Screenshots in small thumbnail sizes

Thumbshots are screenshots of online documents such as web page in small thumbnail sizes. Thumbshots help users to visualize web sites or preview links before clicking. The dimension of a thumbshot image (usually under 120 pixels in width by 90 pixels in height) is generally much smaller than the actual online document allowing users to download and view a sample of the document quickly. Thumbshots can be automatically generated by custom software or manually screen captured using popular graphics programs.

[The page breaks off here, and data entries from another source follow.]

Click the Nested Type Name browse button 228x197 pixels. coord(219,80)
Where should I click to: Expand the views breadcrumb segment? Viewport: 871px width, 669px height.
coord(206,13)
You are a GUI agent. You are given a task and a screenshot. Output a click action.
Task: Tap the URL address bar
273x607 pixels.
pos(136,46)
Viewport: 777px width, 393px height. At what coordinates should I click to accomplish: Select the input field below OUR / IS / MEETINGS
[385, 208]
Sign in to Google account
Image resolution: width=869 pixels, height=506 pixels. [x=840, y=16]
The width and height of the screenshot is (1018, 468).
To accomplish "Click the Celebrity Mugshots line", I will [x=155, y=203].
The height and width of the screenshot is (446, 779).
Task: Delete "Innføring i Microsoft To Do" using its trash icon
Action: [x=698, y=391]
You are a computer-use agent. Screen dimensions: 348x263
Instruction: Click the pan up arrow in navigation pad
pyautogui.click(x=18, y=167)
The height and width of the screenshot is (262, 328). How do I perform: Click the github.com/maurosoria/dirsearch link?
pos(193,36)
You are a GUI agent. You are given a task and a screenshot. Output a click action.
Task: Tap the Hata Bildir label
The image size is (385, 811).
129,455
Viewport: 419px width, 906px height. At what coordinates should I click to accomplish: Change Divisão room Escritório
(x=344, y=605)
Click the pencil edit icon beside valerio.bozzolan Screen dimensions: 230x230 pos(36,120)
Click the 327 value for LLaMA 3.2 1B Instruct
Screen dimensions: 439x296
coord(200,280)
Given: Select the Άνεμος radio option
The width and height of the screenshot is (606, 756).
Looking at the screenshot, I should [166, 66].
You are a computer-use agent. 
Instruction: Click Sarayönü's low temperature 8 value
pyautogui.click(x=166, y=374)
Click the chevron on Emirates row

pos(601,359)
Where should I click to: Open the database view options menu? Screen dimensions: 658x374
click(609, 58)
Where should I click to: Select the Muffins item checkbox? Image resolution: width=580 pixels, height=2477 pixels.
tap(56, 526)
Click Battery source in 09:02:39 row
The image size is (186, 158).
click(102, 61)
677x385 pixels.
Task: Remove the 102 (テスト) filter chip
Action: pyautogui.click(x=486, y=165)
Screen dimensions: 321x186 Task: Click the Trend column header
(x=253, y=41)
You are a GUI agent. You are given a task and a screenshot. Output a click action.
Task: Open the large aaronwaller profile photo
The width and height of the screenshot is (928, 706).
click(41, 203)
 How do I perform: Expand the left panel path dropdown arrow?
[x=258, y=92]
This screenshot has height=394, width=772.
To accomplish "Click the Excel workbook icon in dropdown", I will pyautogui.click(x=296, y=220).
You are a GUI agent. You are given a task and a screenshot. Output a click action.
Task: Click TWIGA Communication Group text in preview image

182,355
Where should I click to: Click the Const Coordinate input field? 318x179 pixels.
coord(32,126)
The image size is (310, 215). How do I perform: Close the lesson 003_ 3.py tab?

Some thumbshot pictures are enhanced with informative icons or text highlights. Normally, thumbshots are found embedded inline beside hyperlinks in a web page to help improve web browser navigation by helping users to locate information faster. Thumbshots are often used to provide visual hints in search engines and web directories where a large number of text links are displayed on a page.

One of the early applications of thumbshots was developed by Jakob Nielsen while working for Sun Microsystems. The application consisted of capturing and then displaying a small image of a webpage that a user had saved as a bookmark in their web browser. At that time, they were referred to as visual bookmarks.

Since then, thumbshots have been used in numerous different applications, ranging from Windows Explorer and a desktop search engine like Copernic to Internet search engines and web directories which provide a thumbshot preview of a webpage alongside search results.